ISO/IEC 27001:2013 is more commonly known simply as "ISO 27001". It is, as the ISO website puts it, "the best-known standard in the family providing requirements for an information security management system".
On the other hand, many businesses think it is a highly complex, unattainable standard – and a pain in the backside – as customers demand compliance ever more frequently.
But much of what I hear about ISO 27001 is conjecture and misinformation. The standard is quite short and very easy to understand: it is 34 pages long and the meat of it doesn't start until page nine and ends on page 30. Although it is not trivial to implement, the difficulty with ISO 27001 is not attaining certification. It is in remaining accredited by demonstrating that you act properly in your day-to-day, business-as-usual operations.
Compliant vs certified
I'll be honest – I have a hard time with companies that claim to be "ISO 27001 compliant" that haven't gone out and become formally certified. The difference is simple. If you are certified, you've had an independent auditor spend time examining how you operate and confirm that you do so within the requirements of the standard.
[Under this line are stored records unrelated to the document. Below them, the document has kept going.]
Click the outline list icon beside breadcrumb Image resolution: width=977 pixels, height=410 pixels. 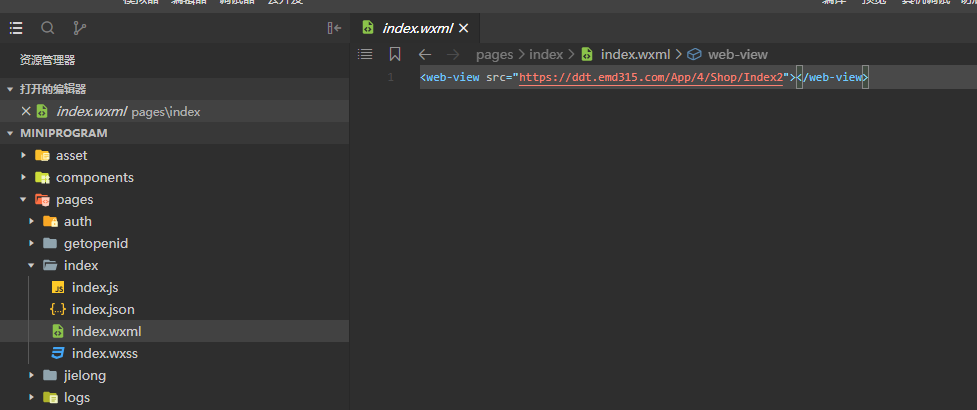(x=365, y=54)
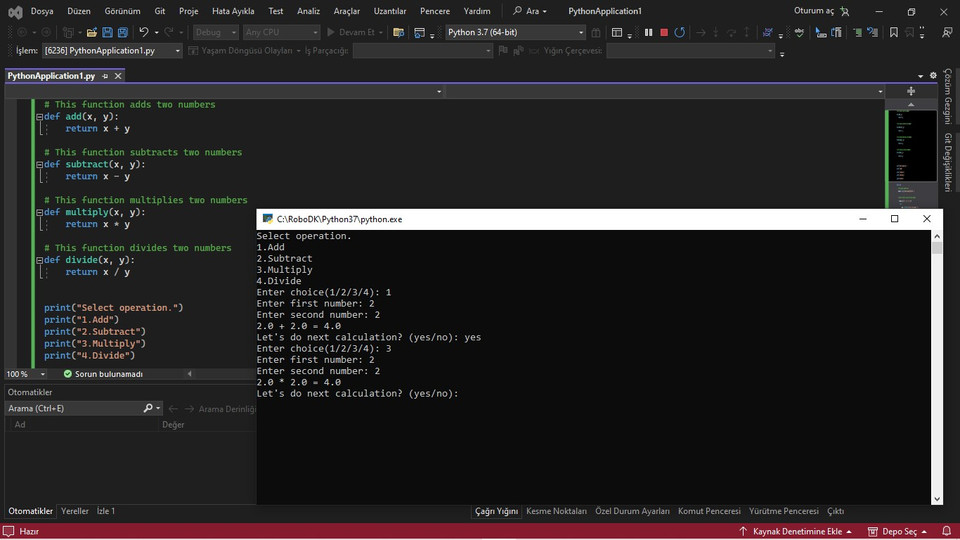
Task: Switch to the Kesme Noktaları tab
Action: (556, 511)
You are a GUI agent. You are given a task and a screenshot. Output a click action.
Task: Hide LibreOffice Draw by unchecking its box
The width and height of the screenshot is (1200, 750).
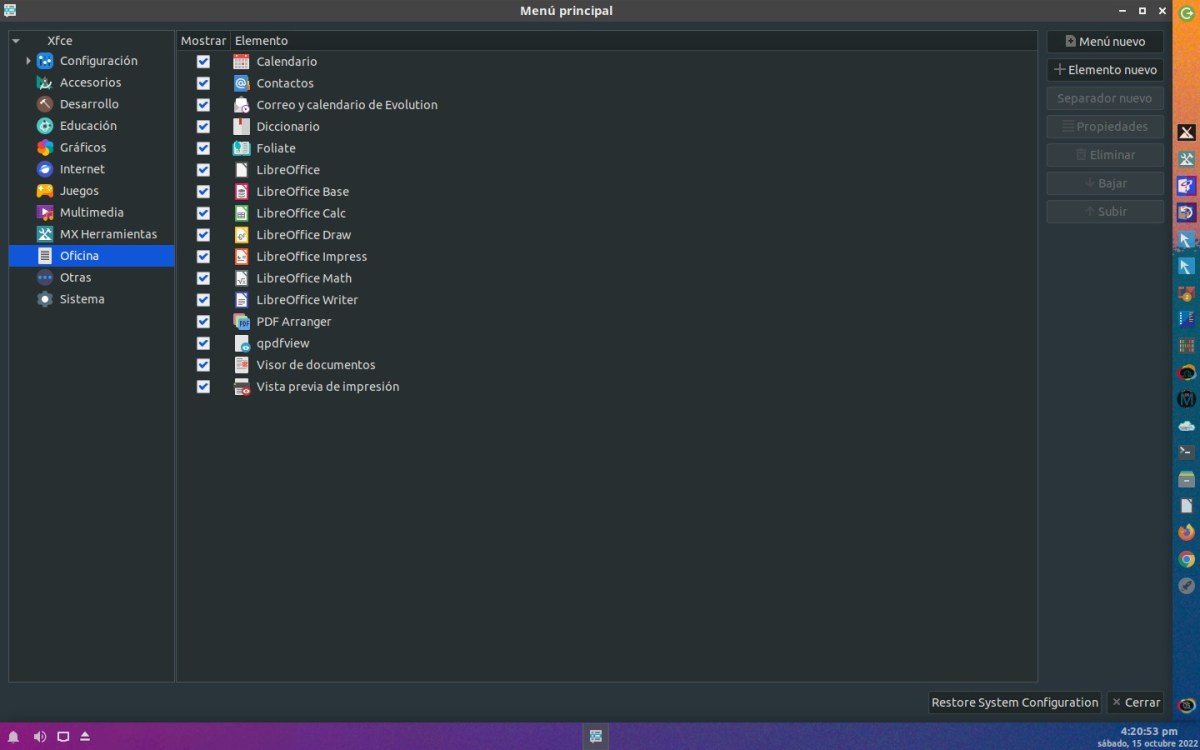pyautogui.click(x=203, y=235)
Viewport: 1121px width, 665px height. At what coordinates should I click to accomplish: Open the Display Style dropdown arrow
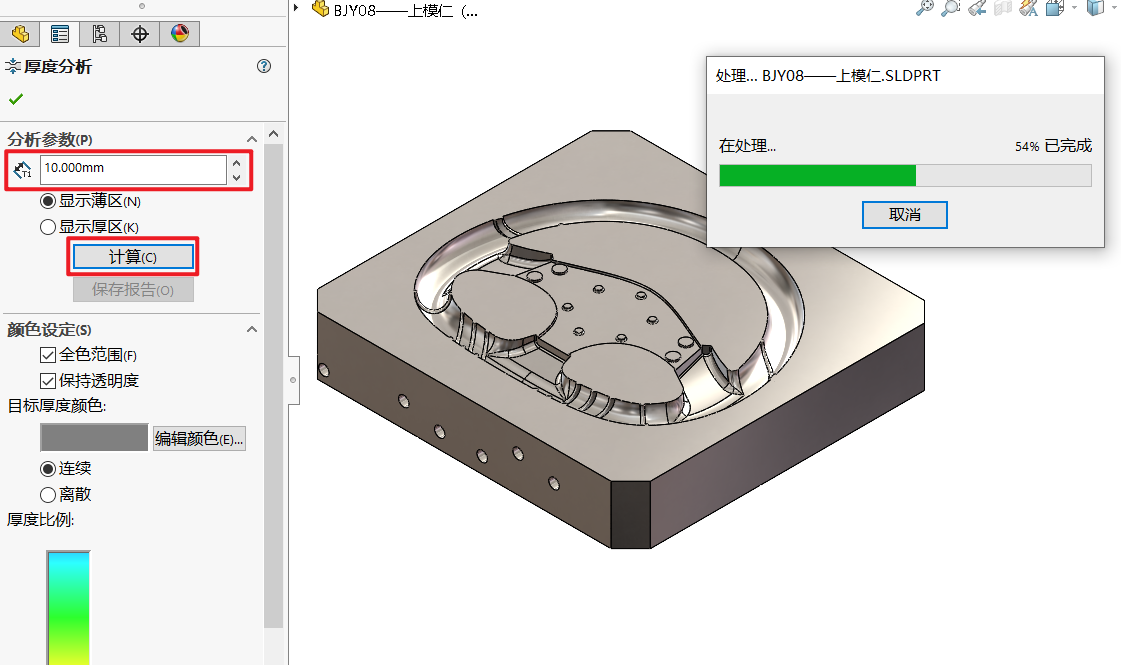click(x=1115, y=8)
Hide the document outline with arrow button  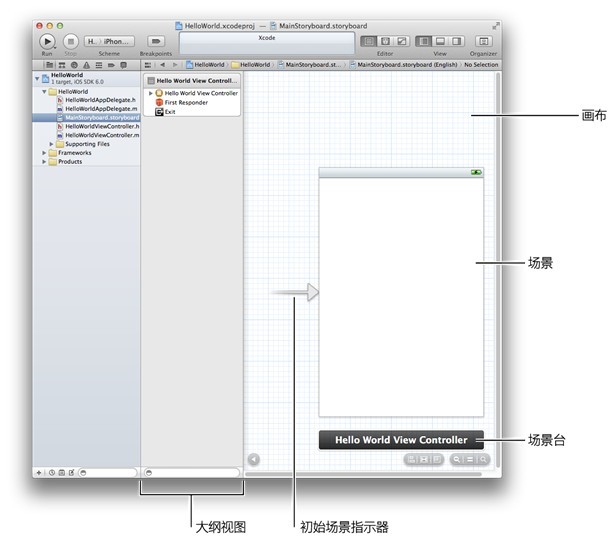(253, 460)
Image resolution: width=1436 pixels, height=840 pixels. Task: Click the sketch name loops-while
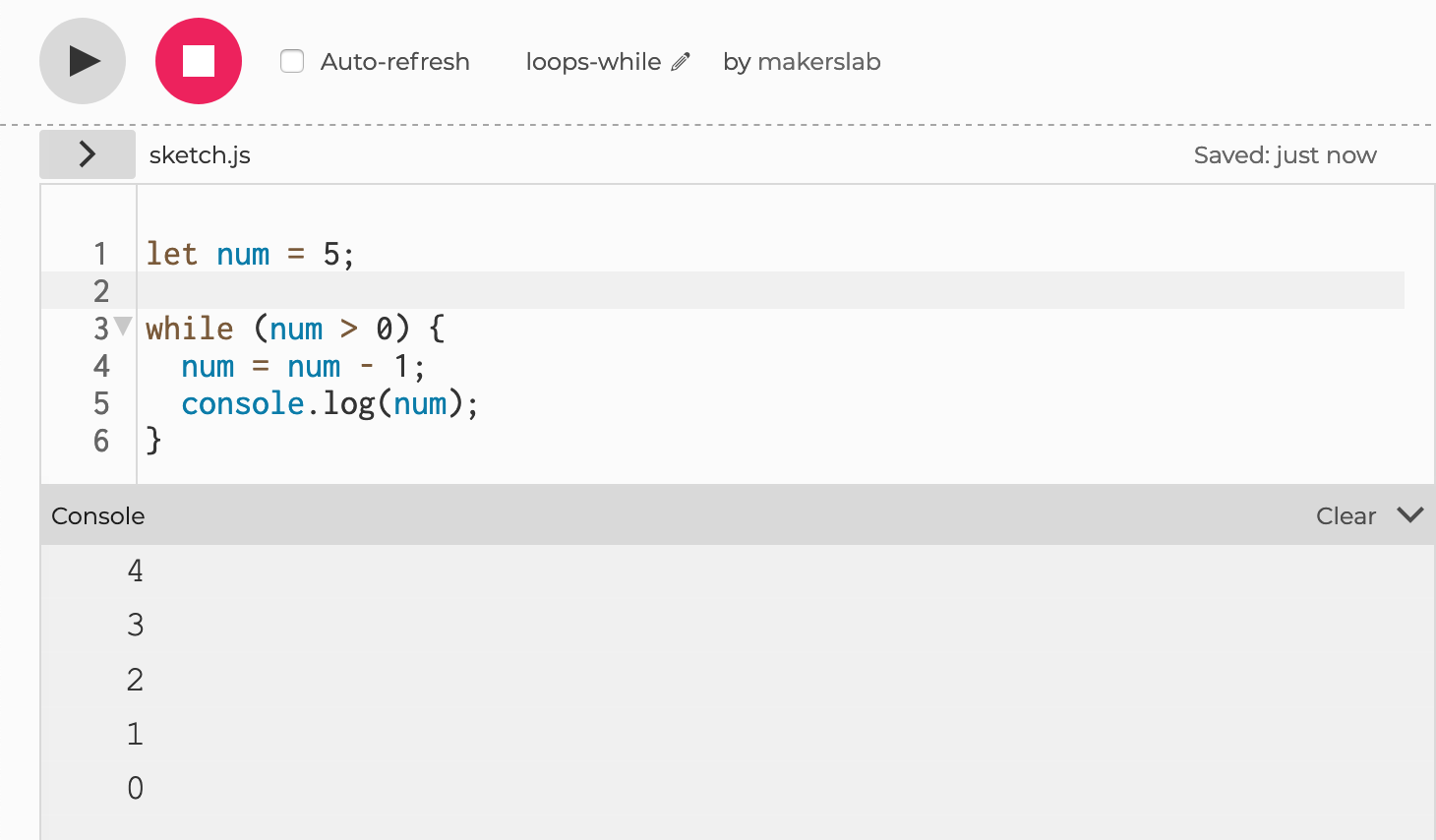click(x=593, y=62)
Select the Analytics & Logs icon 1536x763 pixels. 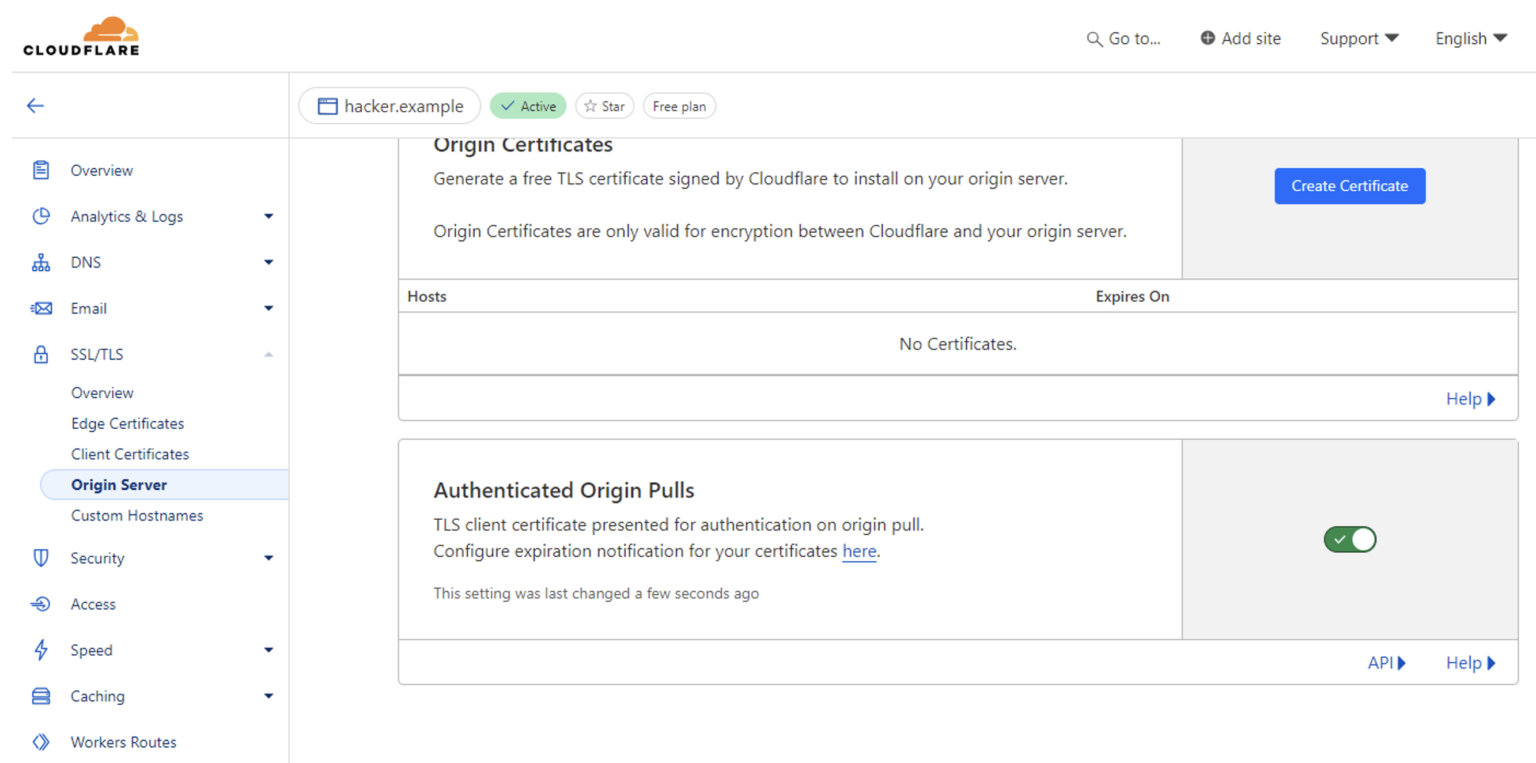40,216
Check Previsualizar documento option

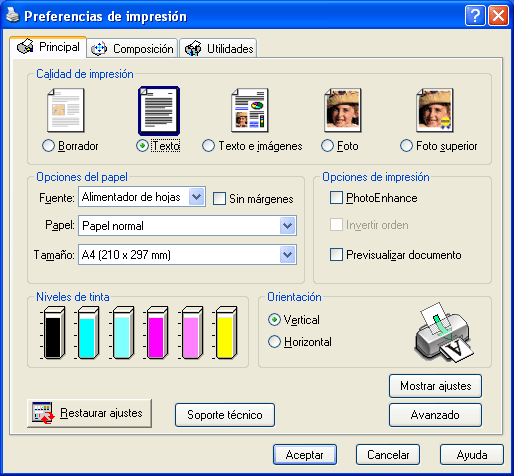(336, 255)
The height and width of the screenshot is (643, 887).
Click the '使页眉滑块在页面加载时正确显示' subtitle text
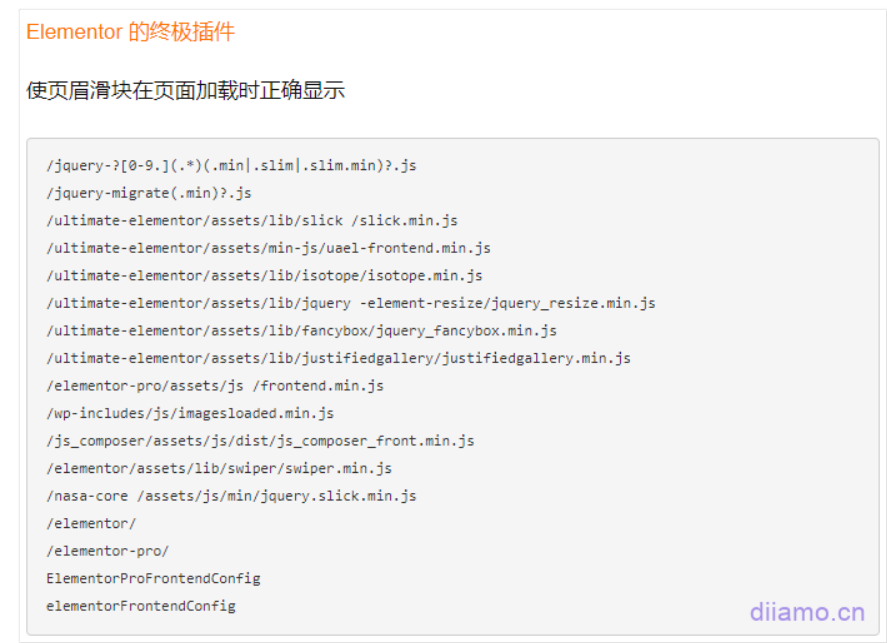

But if you claim to be compliant you are basically self-certifying – you're saying: "We believe that our business operates such that an ISO 27001 assessor would certify that we do so." My response is: "OK, so why haven't you spent a few thousand quid being audited, then?" After all, the time and effort you'll have expended internally will be far greater than the cost of an independent audit.
The basics of ISO 27001 Security is an inherent consideration in the way you work, not something you look at every few months when an audit is due. ISO 27001 provides a framework for implementing an Information Security Management System (ISMS) that encompasses the policies, procedures and standards that sets out how you run your company.
To embark on the road to becoming ISO 27001 accredited, the first thing you need to do is decide which elements of your business you want to include in the accreditation. Yes, that's right: you don't have to do the whole lot at once.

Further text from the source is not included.